ZABRISKIE POINT : D'UNE ETRENELLE MODERNITE
Vu les films de la semaine ( en dehors d'INVICTUS) je pense que l'on peut s'octroyer un moment de cinéma Famillial avec un Grand film d' ANTONIONI -sorti en 1970- mais toujours d'une modernité dont feraient bien de s'inspirer nos jeunes réalisateurs : "Vous introduisez des enfants dans le monde, puis ils grandissent tout seuls. De temps en temps vous les réunissez et c'est toujours un plaisir de les revoir" -Antonioni- ZABRISKIE POINT est de ceux-là, avec pour les vieux nostalgiques soixantehuitard une illustration musicale des Pink-floyd ("Grateful Dead", "The Youngbloodes...), Jerry Garcia
Un film c'est toujours une réalisation d'ensemble qui réclame un sujet fort sur un thème précis, de préférence lié au questionnement du moment, mais aussi une mise en scène qui suppose des choix sur la technique, le style, les decors, les personnages, les costumes des dialogues soutenus, et on vous passe l'éclairage, le son, etc. bref, un travail d'équipe de talent qui maitrise un savoir faire afin d'harmoniser au plan esthétique le film .

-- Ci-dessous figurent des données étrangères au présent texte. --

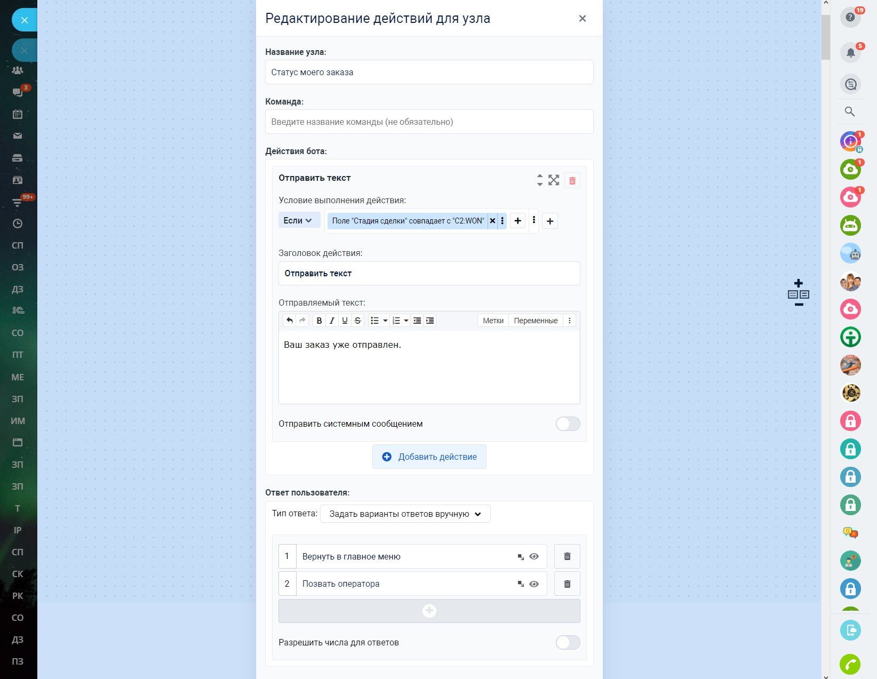Apply italic formatting in text editor
The height and width of the screenshot is (679, 877).
[332, 321]
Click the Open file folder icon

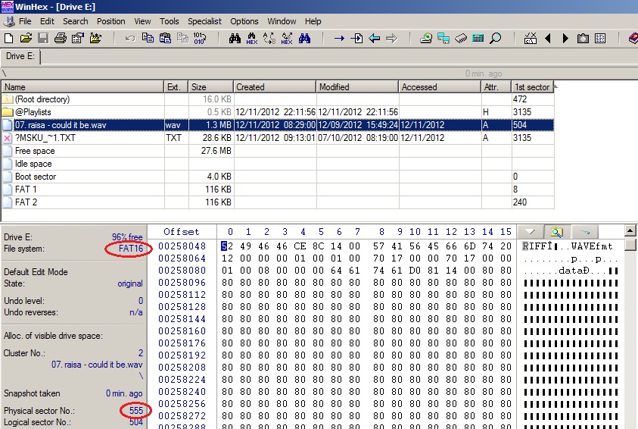click(26, 38)
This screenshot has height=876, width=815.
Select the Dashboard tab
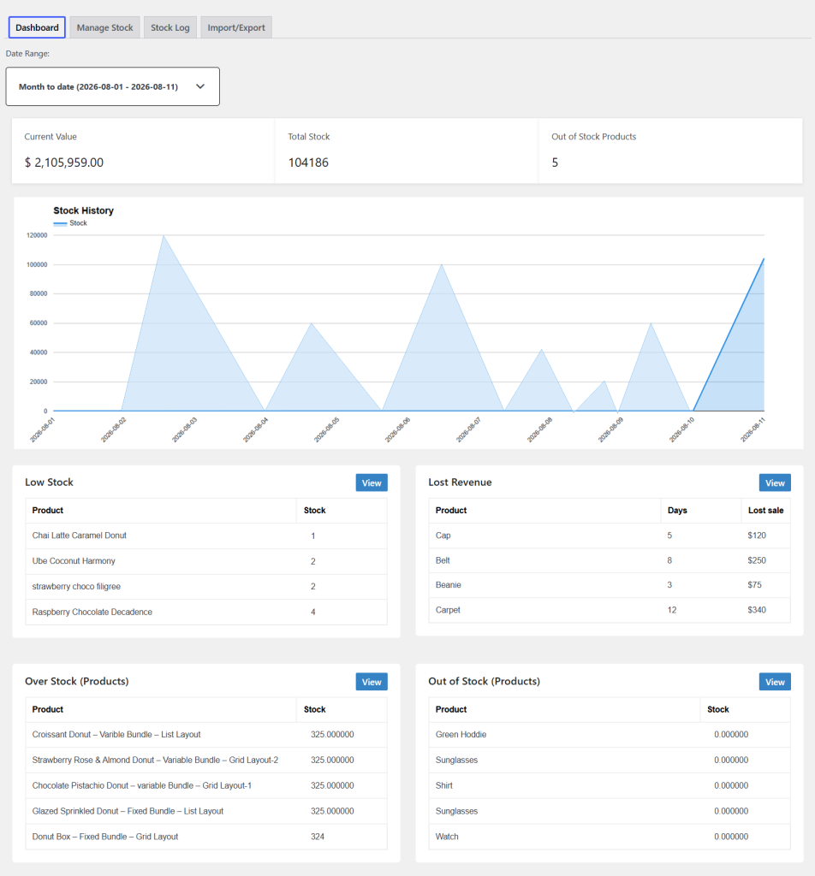point(37,27)
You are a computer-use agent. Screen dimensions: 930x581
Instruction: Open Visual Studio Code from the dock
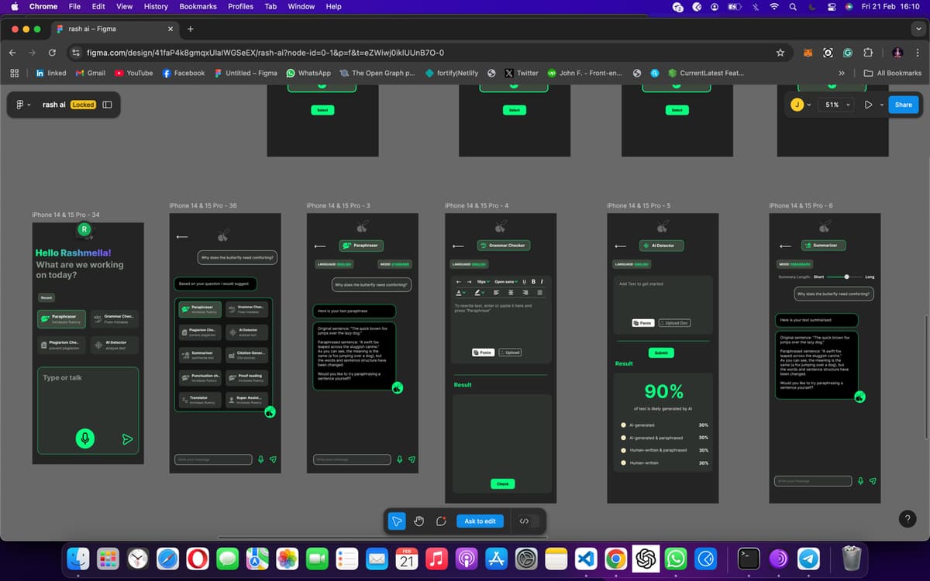[587, 559]
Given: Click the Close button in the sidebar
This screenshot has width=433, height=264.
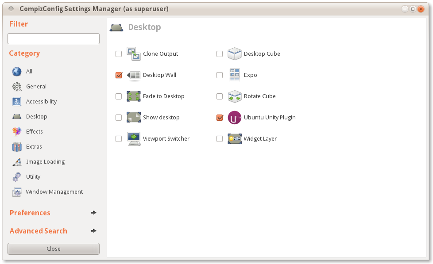Looking at the screenshot, I should click(54, 249).
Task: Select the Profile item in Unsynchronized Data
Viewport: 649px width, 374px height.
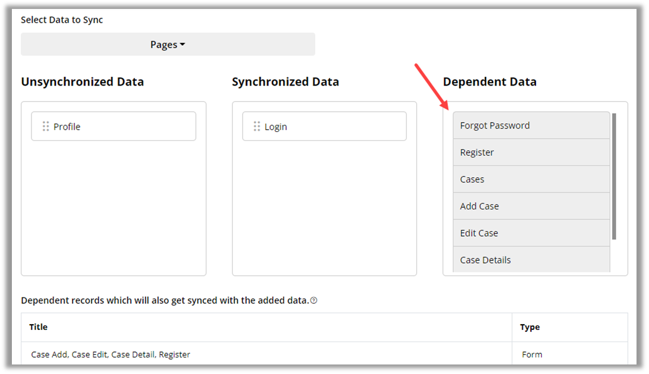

ZABRISKIE est de ces films dans le quel tout jusqu'au moindre détail n'est pas là par hasard ou pour combler un vide. Par contre il arrive que pour des raisons politiques les producteurs aient fait sauter des passages. Par exemple ici l'avion qui traine une banderole portant en américain l'inscription "FUCK YOU AMERICA". Mais comme tout le film, issue de 68, est un questionnement sur où on en sera du monde en l'an 2000 et de nos contradictions, il était difficile de tout changer sans remettre en cause le film lui même ( il est sorti en vidéos en 86 et 2003 ?)
Ce film en trois séquences porte sur la colère de la jeunesse étudiante mais laquelle ne réussit déjà pas à communiquer entre elle pour se mettre d'accord sur ce qui faut faire de révolutionnaire pour que les choses changent. Lorsque l'un d'entre eux décide de fuir cette société industrielle qui suscite les conflits et la violence, par peur de ce qui peut lui arriver, c'est pour atterir dans le désert de ZABRISKIE Point avec ses grands espaces horizontaux où ne subsistent que des publicitées murales de l'amérique gratte -ciel. Mais ce nouvel Eden est loin de répondre aux attentes, malgré l'amour qu'il rencontre, il faut encore poursuivre cette fuite par les airs à la recherche du bonheur. Et bien sur comme ICARE, notre militant étudiant révolutionnaire finira par se bruler les ailes et retomber brutalement sur terre. La vie simple et l'amour fou ne sont pas de ce monde, ça reste un monde poussiéreux, éphémère, désolant de réalité. Et quand la survivante compagne réussit à revenir dans ce monde des contraintes, on assiste à une soumission bourgeoise de cette étudiante idéaliste basée sur le bonheur moderne arificiel où tout est factice. Une Amérique en trompe l'oeil dans laquelle surconsommation et violence font bon ménage pour détruire la dernière parcelle d'humanité et de dignité humaine.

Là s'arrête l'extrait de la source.